Warning: this blog post is more thinky-thoughts than usual.

Earlier this year, the internet discovered a 50 year old list of predictions made by Isaac Asimov about life in 2014. Asimov wrote these predictions for the New York Times after he visited the 1964 World’s Fair in that August, and saw various corporate and governmental extrapolations of life in the undiscovered country, the future..

Asimov’s predictions were, for the most part, spot-on, even if his terminology wasn’t. He foresaw things like “semi-prepared” foods which can be kept in the freezer and reconstituted to eat: the modern-day phrase “Let’s nuke some Hot Pockets” proves that prediction true (though whether Hot Pockets are semi-prepared, or even food, is open to interpretation). He foresaw limited-use household cleaning robots that can perform some tasks but not others. The fact that a 2014 Roomba can clean the floor but refuses to make the bed proves that prediction true as well.

Asimov also imagined a turn away from nature to an underground existence, with entire subterranean suburban subdivisions replacing sprawling Levittowns. This was probably Asimov’s own claustrophilia talking — he himself loved small enclosed spaces, and couldn’t understand why people didn’t share his “rational” vision for saving space. He was also a man of his era: he imagined — as a good thing — road building factories crashing their way through the Amazon jungle, bringing technological enlightenment the backward regions of the Earth. Before he died in 1992, he was arguing against deforestation, as these factories would have caused.

And, back in 1964, that heady age in which anything seemed possible, Asimov said that people of 2014 would have full sound-and-vision communication with friends anywhere in the world, including those living in the moon colony. He was partially right; Skype and FaceTime we’ve got, but a moon colony — once the most obvious item in a list of predictions — was declared dead less than five years after Asimov wrote his article.

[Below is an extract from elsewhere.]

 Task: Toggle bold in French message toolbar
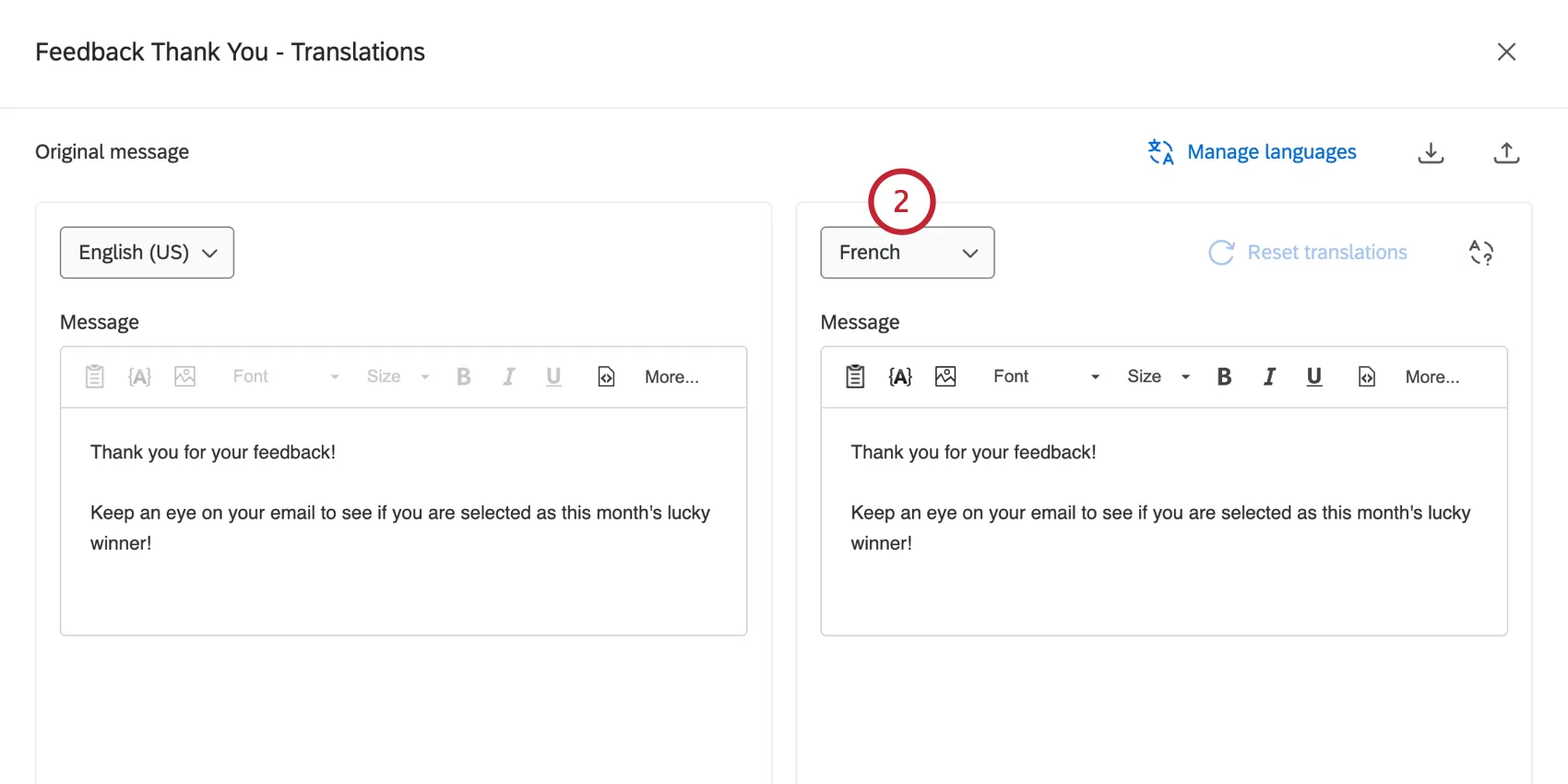(1224, 376)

For his moon colony prediction and other non-starters (nuclear fission providing half of humanity’s energy needs, personal hovercars, gigantic solar plants covering the deserts, underwater houses on the continental shelf, a life of enforced leisure), some voices on the internet had fun pointing out Asimov’s “list of failures”.

I’d say that they’re our failures.

Many of the things Asimov got “wrong” are really failures of our society to reach our potential in those realms. The only reason we don’t have cheap renewable energy, a life of enforced leisure, and personal hovercars, is because we haven’t yet created it.

That’s what’s so wonderful about Maker Faire; here, on the site of the same World’s Fair that prompted Asimov to write his predictions of the future, people are developing their talents to create their own futures. Some may follow along Asimovian lines, but many more are intensely personal, and involve technologies –like civilian autonomous helicopters, mesh network communications, and extremely cheap computers — that Asimov could only have dreamed about.

Why type of future are you creating?